Artigo:
E este impulso pode ser “individual”, como no caso de Bill Gates e a fundação que criou, ou “ideológico”, como no caso das lojas de comércio justo.
Recorrendo às conclusões do trabalho académico de um grupo de professores belgas, Paulo Pedroso avançou com os “quatro modelos de empresas sociais” identificados pelos investigadores.
Desde logo, “as empresas sem fins lucrativos” que se dividem em três sub-modelos: aquela empresa cuja atividade serve para canalizar fundos para a instituição, ou seja, está no mercado e os proveitos vão, por exemplo, para uma IPSS; outra que labora na missão, isto é, uma instituição que tenha uma ERPI, mas que tenha também uma resposta residencial lucrativa; ou aquela empresa de inserção social de desfavorecidos.
Sobre este modelo, Paulo Pedroso considerou que “o valor gerado não é Economia Social”, e que mais à frente na sessão recordaria para explicar que “quando uma IPSS entra no mercado deixa de poder reclamar benefícios face às empresas do mercado”.
Aliás, ainda nessa fase de debate, e comentando uma afirmação de Américo Mendes – que disse que as organizações da Economia Social têm que ter em comum, entre outras, a característica “de ser dirigidas aos que ficaram fora da resposta do mercado”, por exemplo, por falta de capacidade financeira –, Paulo Pedroso alertou para o facto de, “na área de serviço às pessoas, se for para servir apenas os excluídos, então, as instituições só devem servir os excluídos do mercado, mas estão a autolimitar-se”.
E deu como exemplo a resposta de Pré-escolar, em que segundo esta «regra», as IPSS não poderiam acolher crianças de famílias não carenciadas. “É importante que as instituições não se autolimitem”, asseverou.
Retomando a enumeração plasmada no estudo dos investigadores belgas, seguiu-se a “cooperativa social, que introduz a democracia na governação”; ainda os negócios sociais que não estão ligados a instituições sociais, algo que tem subjacente social no negócio que pratica em prol, por exemplo, da sustentabilidade ambiental”; e, por fim, as “empresas públicas de carácter social, em Portugal um assunto tratado, e que talvez não seja bem visto pelas IPSS, pela via das empresas municipais, por exemplo, para gerir bairros sociais”.
Para Paulo Pedroso, um orador dinâmico e cativante, essencial para uma empresa social “é estar no mercado com competência tendo um propósito social”. E esta é uma ideia que alargou à outra temática da conferência, a Inovação, que considera ser o “resolver problemas sociais com competência no mercado”.
De seguida, o ex-governante lembrou alguns riscos que se perfilam no caminho das empresas sociais.
Por um lado, é necessário haver “regulação do impulso ético”, ou seja, erradicar aquelas empresas que servem apenas para esconder lucros, e, por outro, o risco que nasce de “a viabilidade económica da empresa social não depender das mesmas pessoas que tratam e resolvem os problemas sociais, porque há que dominar o mercado”.
Por último, mas não menos importante, o risco de “haver a tentação de impulsionar demasiado as empresas sociais, cortando no Estado Social”.

Registos:
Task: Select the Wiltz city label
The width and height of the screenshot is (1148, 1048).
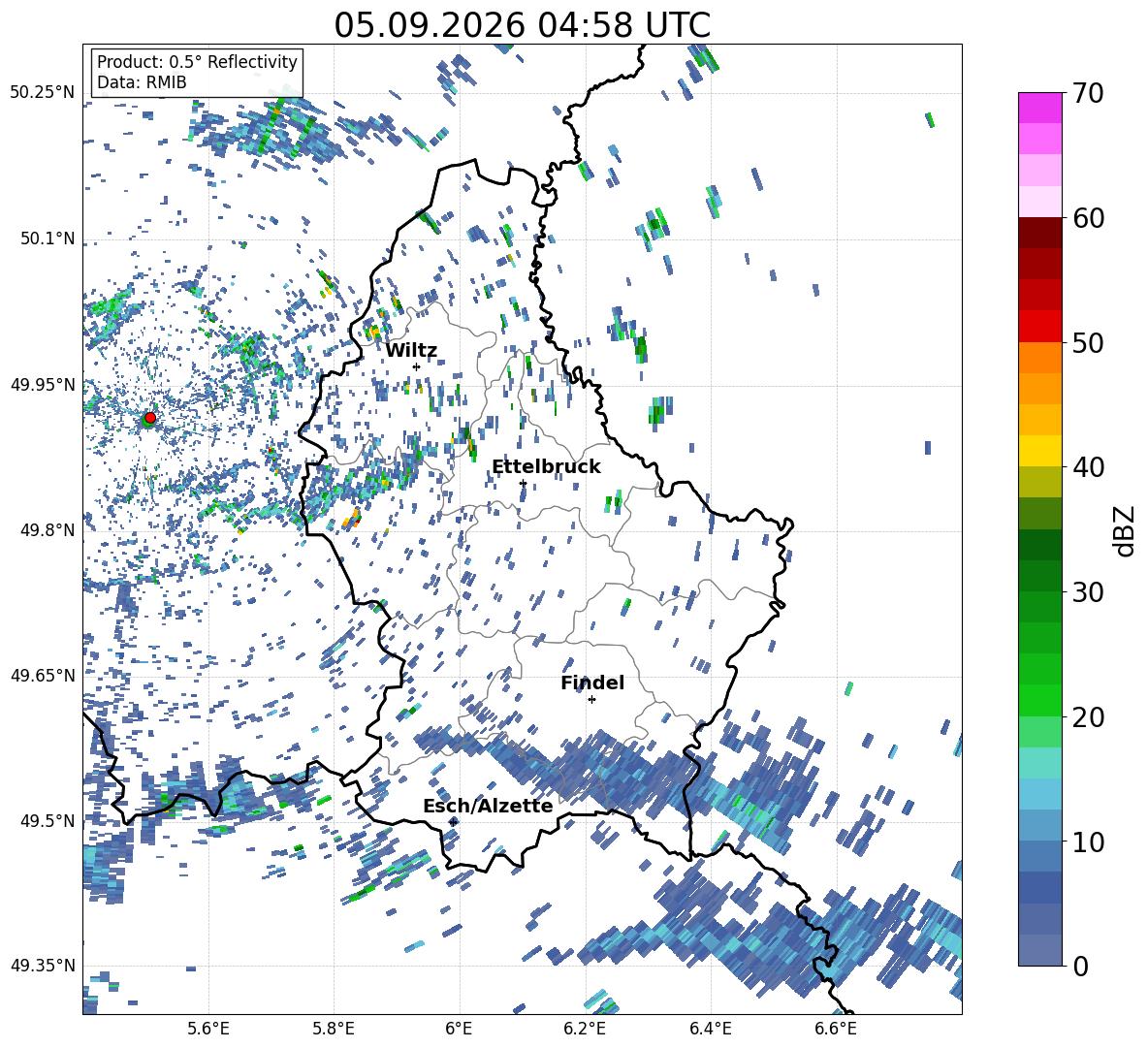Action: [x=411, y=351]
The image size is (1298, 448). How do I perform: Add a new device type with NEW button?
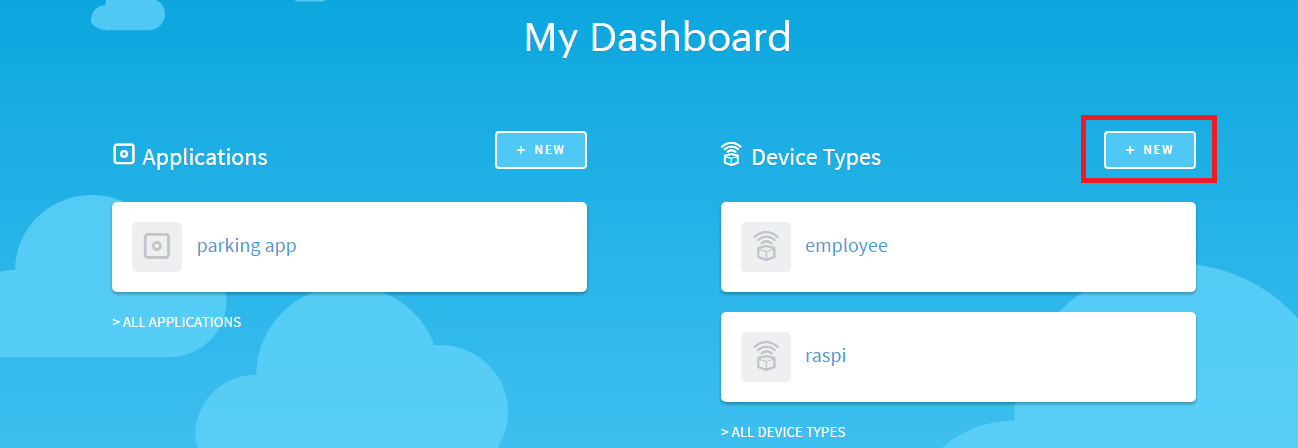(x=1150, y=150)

* * *

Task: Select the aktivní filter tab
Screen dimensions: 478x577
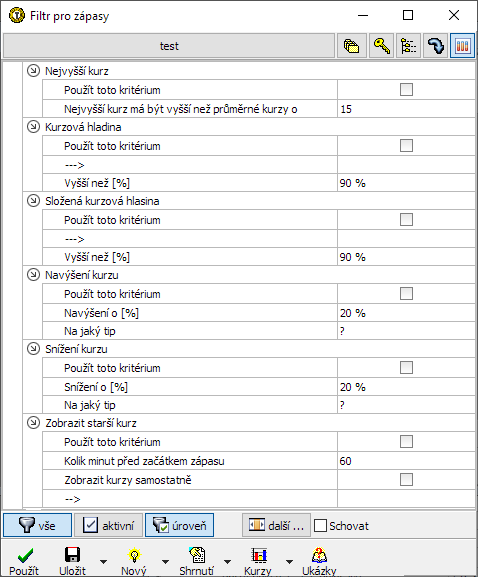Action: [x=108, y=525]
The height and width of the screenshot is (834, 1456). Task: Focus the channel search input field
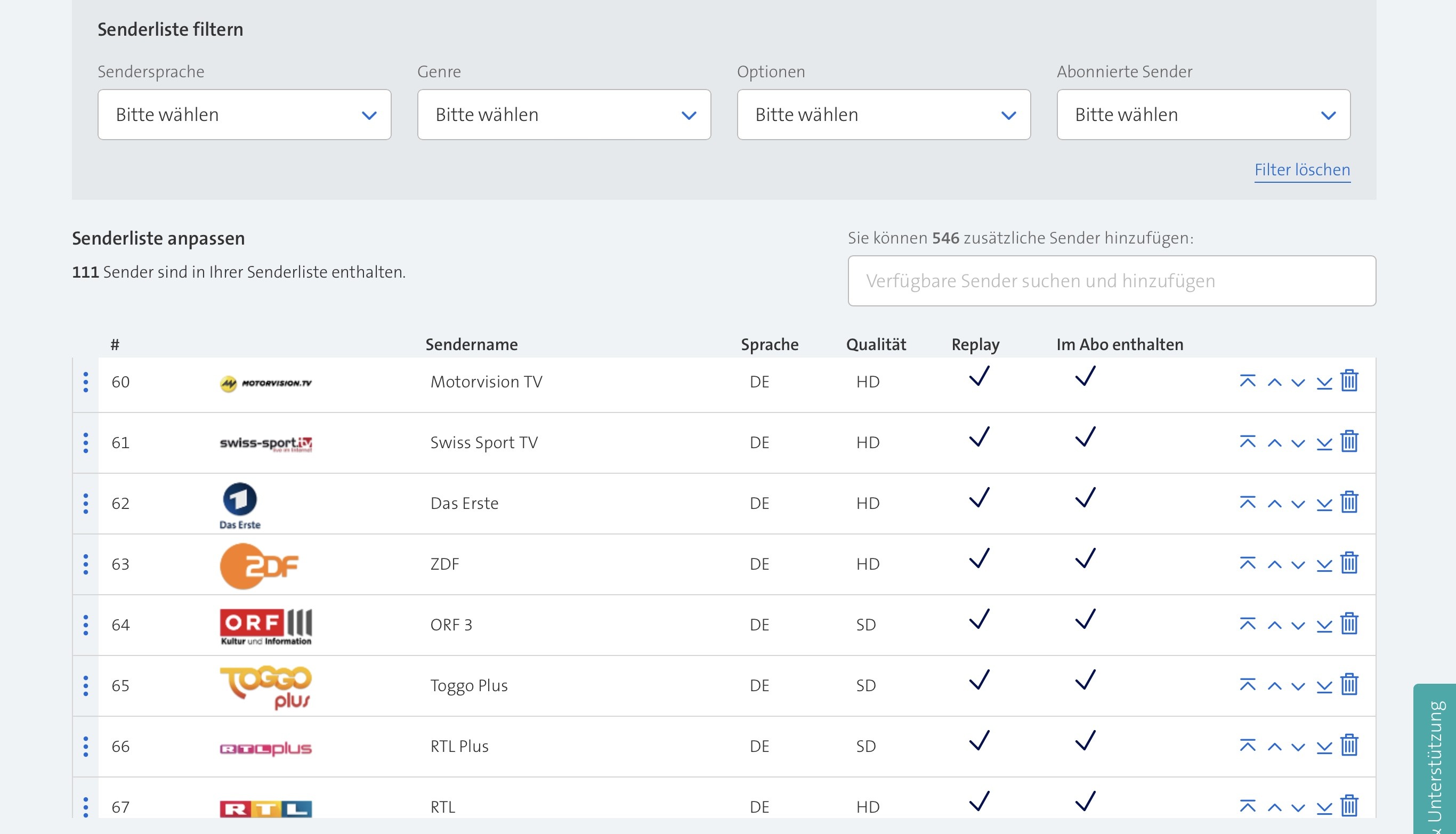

Objetivo:
Prossiga o artigo sobre as empresas sociais a partir da última frase apresentada.

Resposta à tarefa:
Ou seja, para Paulo Pedroso, o perigo reside na “evolução da prestação de serviços para o contrato de concessão”, o que apelidou de “perigoso, porque as respostas sociais menos lucrativas ficam de fora”.
E alertou com veemência: “Cuidado com a empresarialização social!”.
Já a terminar a exposição, o orador lembrou aos presentes que “as associadas da CNIS não são por natureza empresas sociais, mas podem sê-lo, parcial ou totalmente”, e voltou a afirmar que “as empresas sociais não são captáveis pelo conceito da Economia Social”.
Já depois da intervenção de Américo Mendes, Paulo Pedroso assegurou à audiência que não faz parte “daqueles que pretendem, com pezinhos de lã, meter o liberalismo nas respostas sociais”, considerando, depois, que “as empresas sociais têm grande inaplicabilidade em Portugal”.
Na nossa realidade, “quem tem impulso ético, normalmente, não tem impulso para o negócio”.
Rebuscando o resultado de um estudo feito em Hong Kong, e que havia apresentado na primeira parte da sessão, que identificava três características em comum do empreendedor social – ter estudos superiores; já ser empreendedor na vida empresarial; ter sentido altruísta –, Paulo Pedroso sustentou que “o perfil do português solidário não é o do empreendedor que andou de empresa em empresa e no final vai para uma IPSS”.
Por tudo isto, “as empresas sociais têm potencial em Portugal, mas é limitado”, concluiu.
Antes da fase de debate, Américo Mendes deu uma breve aula sobre Economia, como nota introdutória, mergulhando depois na área que mais estuda, a da Economia Social.
Aí, e avançando com dados para a construção da definição de organizações de Economia Social, o professor da Universidade Católica indicou que “devem ser entidades com personalidade jurídica”, mas também não ter, pois não é condição «sine qua non»; “devem ser privadas, ou seja, emanadas da sociedade, e ainda ter formas de autogoverno”.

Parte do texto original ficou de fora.